WORKING DATA:
☆ ☆ ☆ ☆ ☆

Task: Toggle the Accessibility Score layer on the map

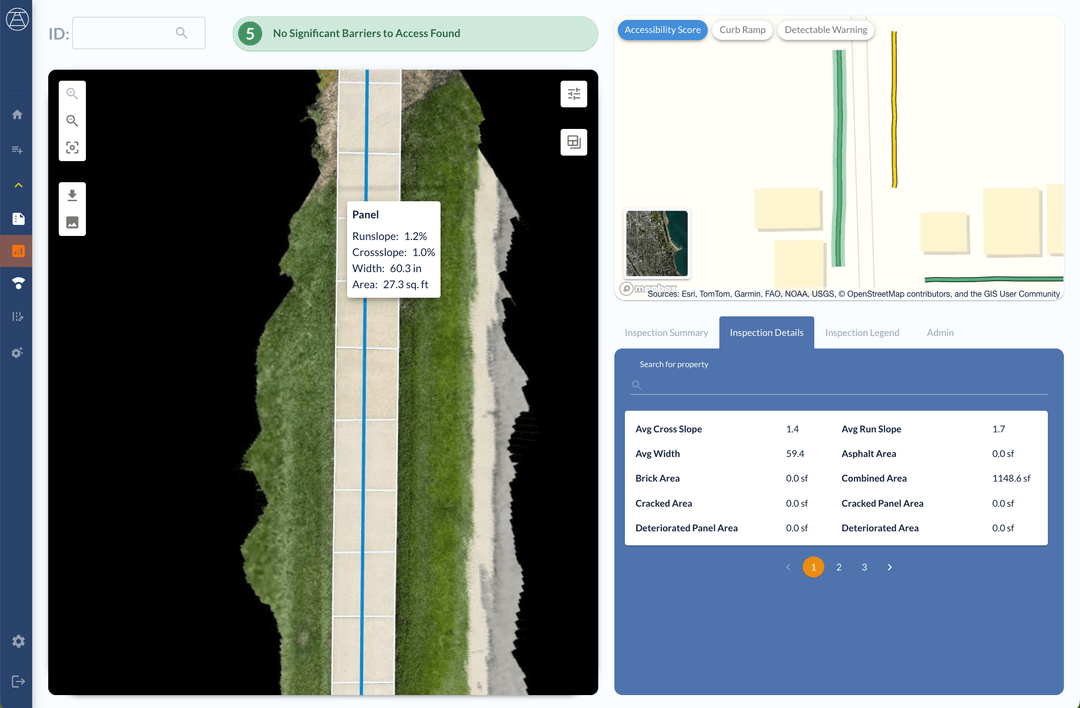Action: [x=662, y=30]
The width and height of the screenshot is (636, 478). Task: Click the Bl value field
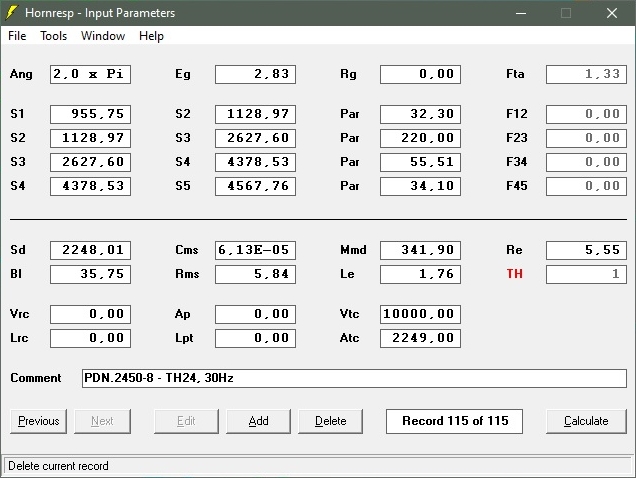[x=90, y=274]
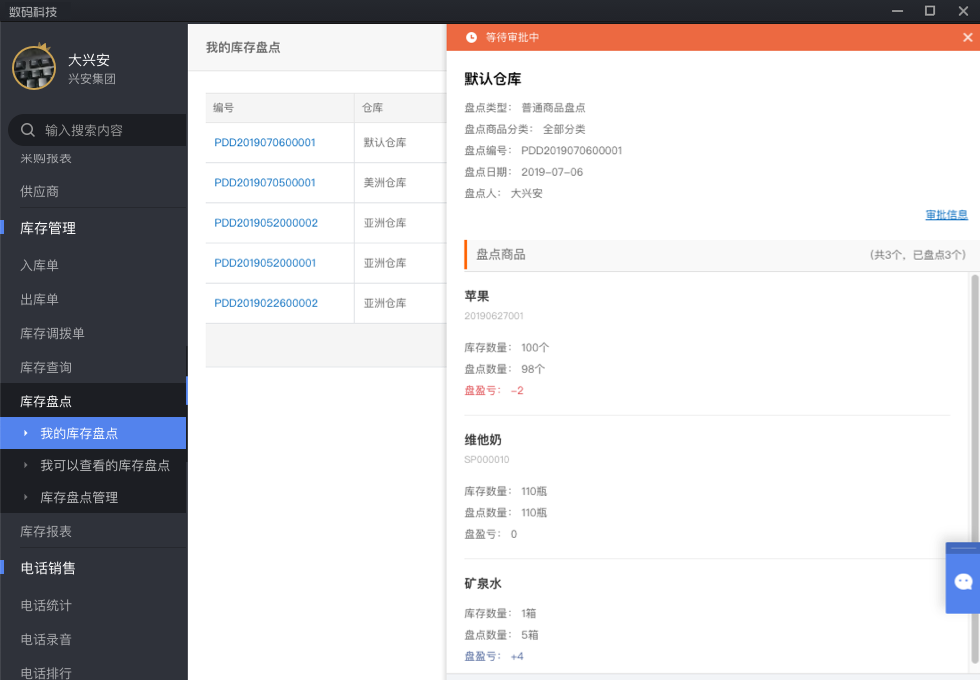Open 审批信息 link

point(946,215)
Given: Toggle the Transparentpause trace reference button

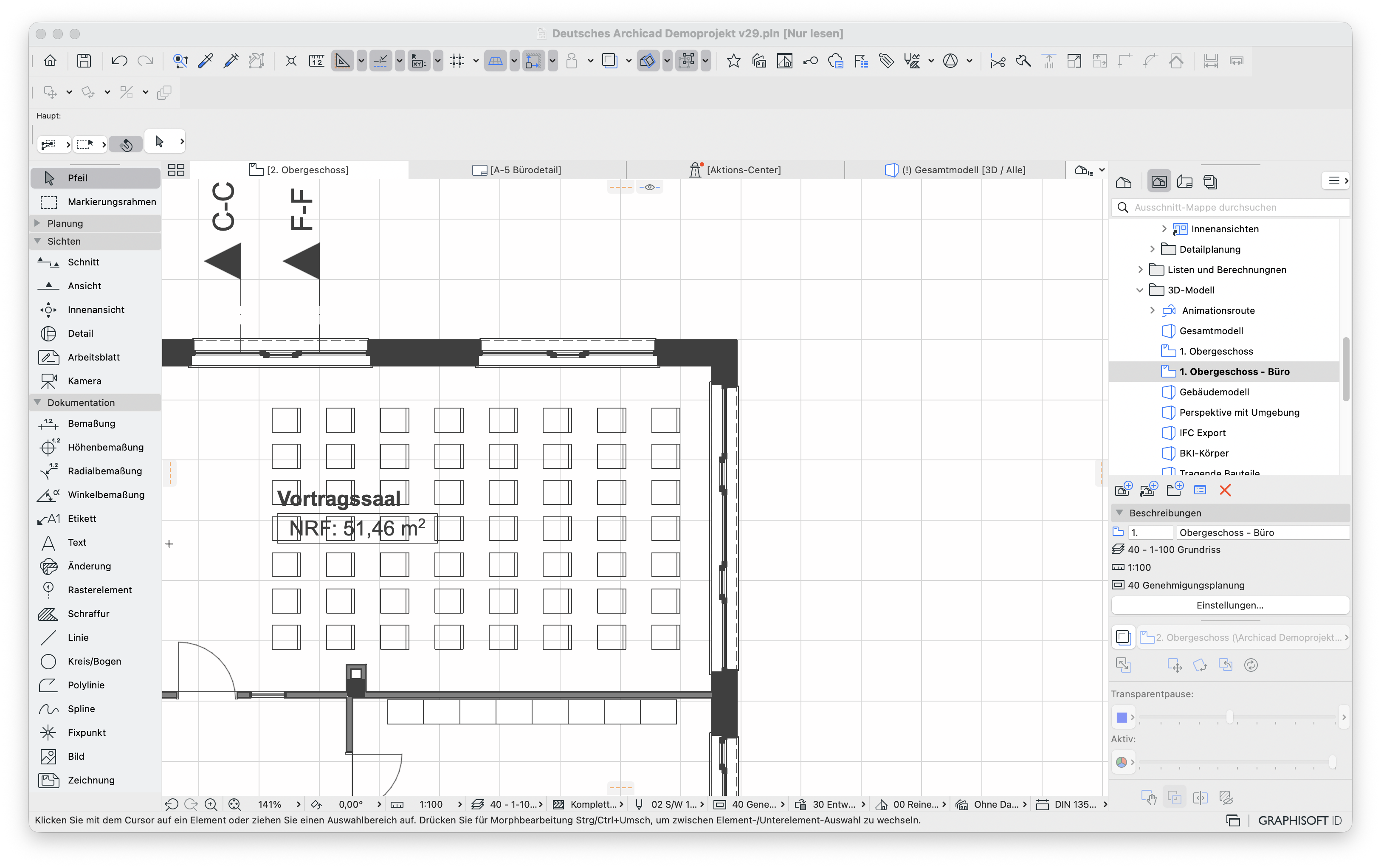Looking at the screenshot, I should tap(1123, 637).
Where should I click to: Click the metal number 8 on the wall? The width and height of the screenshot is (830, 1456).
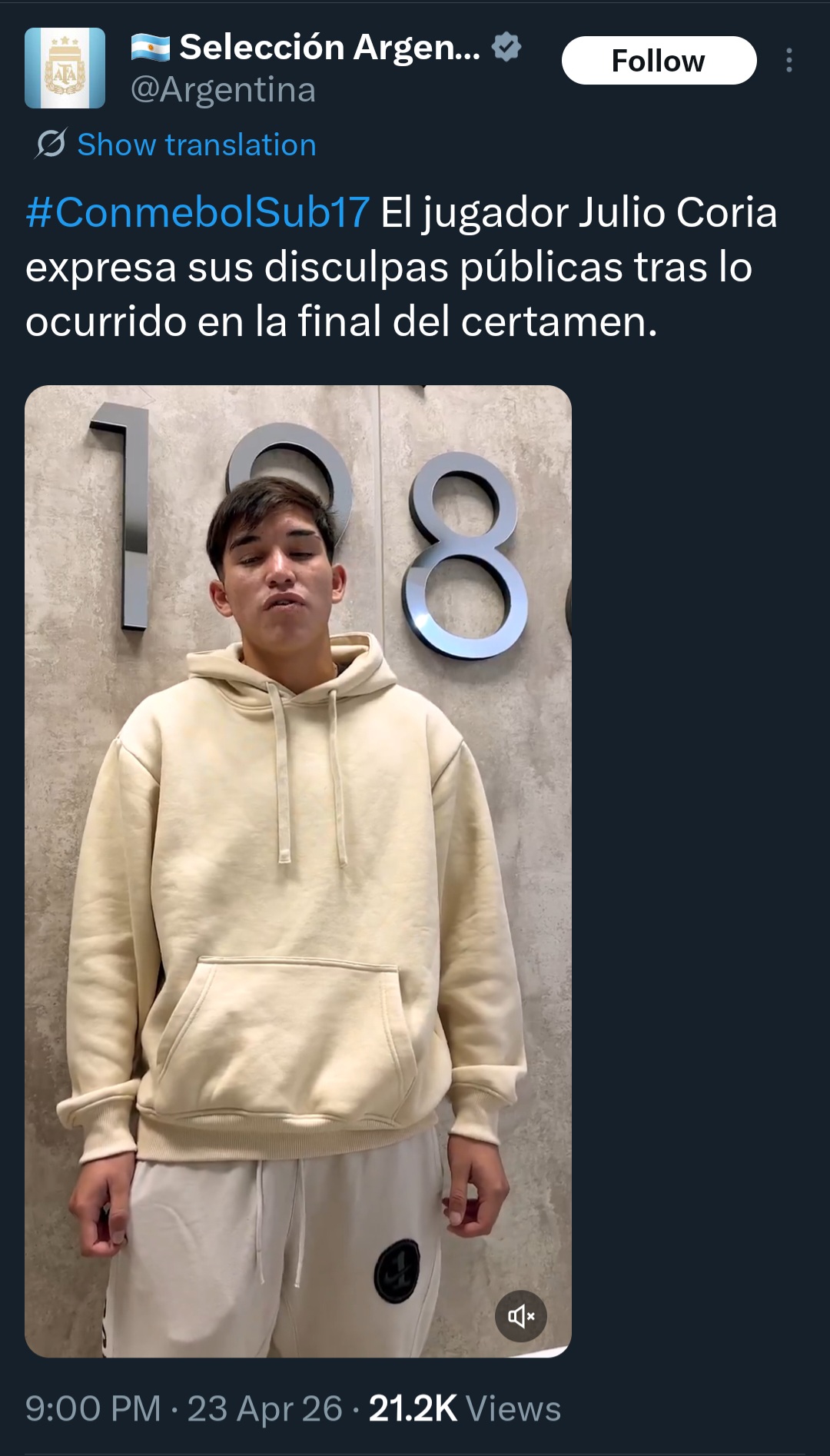pyautogui.click(x=463, y=555)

☆ ☆ ☆ ☆ ☆

PROBLEM DETAILS: Produce an exact copy of the lines from the line containing "Given: Toggle the" to the end of the material, both ends included, and omit every picture.

THE ANSWER:
Given: Toggle the Transparentpause trace reference button

Looking at the screenshot, I should tap(1123, 637).
Where should I click to: Click the metal number 8 on the wall? The width and height of the screenshot is (830, 1456).
pyautogui.click(x=463, y=555)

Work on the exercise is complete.